It's the only way to relive thoughts I'll never have again because I become jaded. It's also a great way to grasp just how much of everything I forget. I wonder if I'd even have any personal stories to tell from the time I studied in Prague if I hadn't written so much of it down while enamored by it all.




I'm also in the habit of journaling. But for me it is much easier to write than to read my journal. I write almost everyday and some days I write several entries in the journal. Now I'd like to have a good method to retrieve the knowledge buried in the journal. For some entries I set alarms (after one year, three months, ...) but the rest is just buried. How do you effectively retrieve and review old entries? Do you have a consistent method?


Any sort of system I've tried to come up with for reading and writing only ensured that I didn't do either.

I rarely read my stuff. And much of it I don't really want to read. — Once I have the power of hindsight, reminding myself of squandered opportunities and silly apprehensions I once had (in great cathartic unending detail, no less) can be a hard pill to swallow.

But those couple days each year I spend a moment flipping back to a random page in my life — however so infrequently — are rich with perspective. There seems to be a lot of wisdom in that delta between then and now. Like reliving how terrified I was of some impending event in my past and now, years later, really being able to internalize the reality of "That wasn't so bad, was it? You could've just relaxed that whole time. Next time, just relax."

I don't think it's essential to revisit your writings regularly. I reckon most of the value in writing is the self-reflection necessary to serialize your mind to paper in the first place. It forces you to confront yourself when it's far easier to perpetually avoid yourself up until the very end. I think when you're analyzing yourself from the outside, you have no choice but to grow in some way.

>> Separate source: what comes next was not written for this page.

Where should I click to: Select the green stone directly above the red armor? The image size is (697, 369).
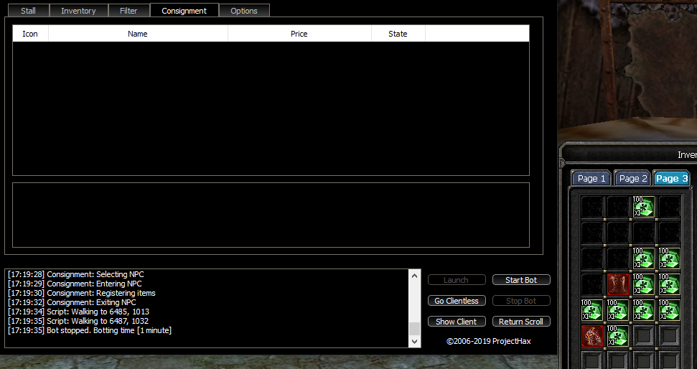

As long as you're writing at all, I think you're doing fine.


Thanks, your answer is valuable. We are doing the same ... writing but not reading our stuff ;-)


Get the computer to read old entries to you while you're doing the dishes (or stretching). The Mac OS computer voices are not bad at all. You can set the speed to medium-fast and it becomes quite good.

I practically don't read any text anymore---it's so much easier when the computer reads to me... also easier on the eyes.


You are lucky. My mother tongue is not supported by Apple's VoiceOver. OSX or iOS can't read my diary entries.